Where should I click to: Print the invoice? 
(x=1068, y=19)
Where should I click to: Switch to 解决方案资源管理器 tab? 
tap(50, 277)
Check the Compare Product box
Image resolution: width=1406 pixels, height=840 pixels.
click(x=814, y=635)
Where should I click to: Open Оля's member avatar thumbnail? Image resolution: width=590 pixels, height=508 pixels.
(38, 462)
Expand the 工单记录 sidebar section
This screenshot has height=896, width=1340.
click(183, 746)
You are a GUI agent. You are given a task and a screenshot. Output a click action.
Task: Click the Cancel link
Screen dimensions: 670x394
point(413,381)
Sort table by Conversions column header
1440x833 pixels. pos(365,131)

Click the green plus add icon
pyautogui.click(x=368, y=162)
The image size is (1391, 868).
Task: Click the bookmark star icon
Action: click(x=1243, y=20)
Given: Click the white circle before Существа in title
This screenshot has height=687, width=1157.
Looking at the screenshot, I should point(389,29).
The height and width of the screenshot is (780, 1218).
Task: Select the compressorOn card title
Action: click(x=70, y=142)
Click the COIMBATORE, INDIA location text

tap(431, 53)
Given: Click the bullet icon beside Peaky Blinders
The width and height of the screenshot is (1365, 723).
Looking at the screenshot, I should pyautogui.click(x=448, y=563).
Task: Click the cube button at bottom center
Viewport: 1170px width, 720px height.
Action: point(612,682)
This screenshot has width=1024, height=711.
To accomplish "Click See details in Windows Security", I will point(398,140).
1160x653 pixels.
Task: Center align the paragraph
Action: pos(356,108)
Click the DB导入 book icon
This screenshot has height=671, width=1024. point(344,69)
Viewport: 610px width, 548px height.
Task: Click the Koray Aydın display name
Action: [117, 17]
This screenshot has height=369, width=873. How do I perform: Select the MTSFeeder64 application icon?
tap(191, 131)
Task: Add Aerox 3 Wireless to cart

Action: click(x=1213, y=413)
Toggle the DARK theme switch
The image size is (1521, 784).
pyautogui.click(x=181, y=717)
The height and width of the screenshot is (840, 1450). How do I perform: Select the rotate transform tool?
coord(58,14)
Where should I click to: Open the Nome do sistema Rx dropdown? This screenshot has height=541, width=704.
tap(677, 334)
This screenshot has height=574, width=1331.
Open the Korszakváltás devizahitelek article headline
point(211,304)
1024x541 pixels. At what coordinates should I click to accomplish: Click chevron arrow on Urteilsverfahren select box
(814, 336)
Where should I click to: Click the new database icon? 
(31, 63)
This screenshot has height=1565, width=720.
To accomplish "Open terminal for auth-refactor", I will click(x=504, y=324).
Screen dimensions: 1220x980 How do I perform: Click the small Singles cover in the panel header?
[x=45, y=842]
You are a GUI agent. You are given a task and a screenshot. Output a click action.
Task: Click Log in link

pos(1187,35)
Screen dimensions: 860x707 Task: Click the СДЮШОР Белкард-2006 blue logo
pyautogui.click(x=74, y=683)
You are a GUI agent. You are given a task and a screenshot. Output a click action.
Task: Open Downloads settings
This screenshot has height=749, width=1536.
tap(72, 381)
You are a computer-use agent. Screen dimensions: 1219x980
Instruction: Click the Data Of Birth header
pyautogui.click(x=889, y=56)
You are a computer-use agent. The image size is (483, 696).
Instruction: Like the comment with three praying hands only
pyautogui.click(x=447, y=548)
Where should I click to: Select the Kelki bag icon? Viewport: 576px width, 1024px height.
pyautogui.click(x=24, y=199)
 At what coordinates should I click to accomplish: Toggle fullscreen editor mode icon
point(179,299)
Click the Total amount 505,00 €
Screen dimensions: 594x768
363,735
★ ★ ★ ★
Repeat, without change, each line of the data above from the one that contains "Task: Click Log in link" through the final line, counting both.

Task: Click Log in link

pos(1187,35)
Screen dimensions: 860x707 Task: Click the СДЮШОР Белкард-2006 blue logo
pyautogui.click(x=74, y=683)
You are a GUI agent. You are given a task and a screenshot. Output a click action.
Task: Open Downloads settings
This screenshot has height=749, width=1536.
tap(72, 381)
You are a computer-use agent. Screen dimensions: 1219x980
Instruction: Click the Data Of Birth header
pyautogui.click(x=889, y=56)
You are a computer-use agent. The image size is (483, 696).
Instruction: Like the comment with three praying hands only
pyautogui.click(x=447, y=548)
Where should I click to: Select the Kelki bag icon? Viewport: 576px width, 1024px height.
pyautogui.click(x=24, y=199)
 At what coordinates should I click to accomplish: Toggle fullscreen editor mode icon
point(179,299)
Click the Total amount 505,00 €
Screen dimensions: 594x768
363,735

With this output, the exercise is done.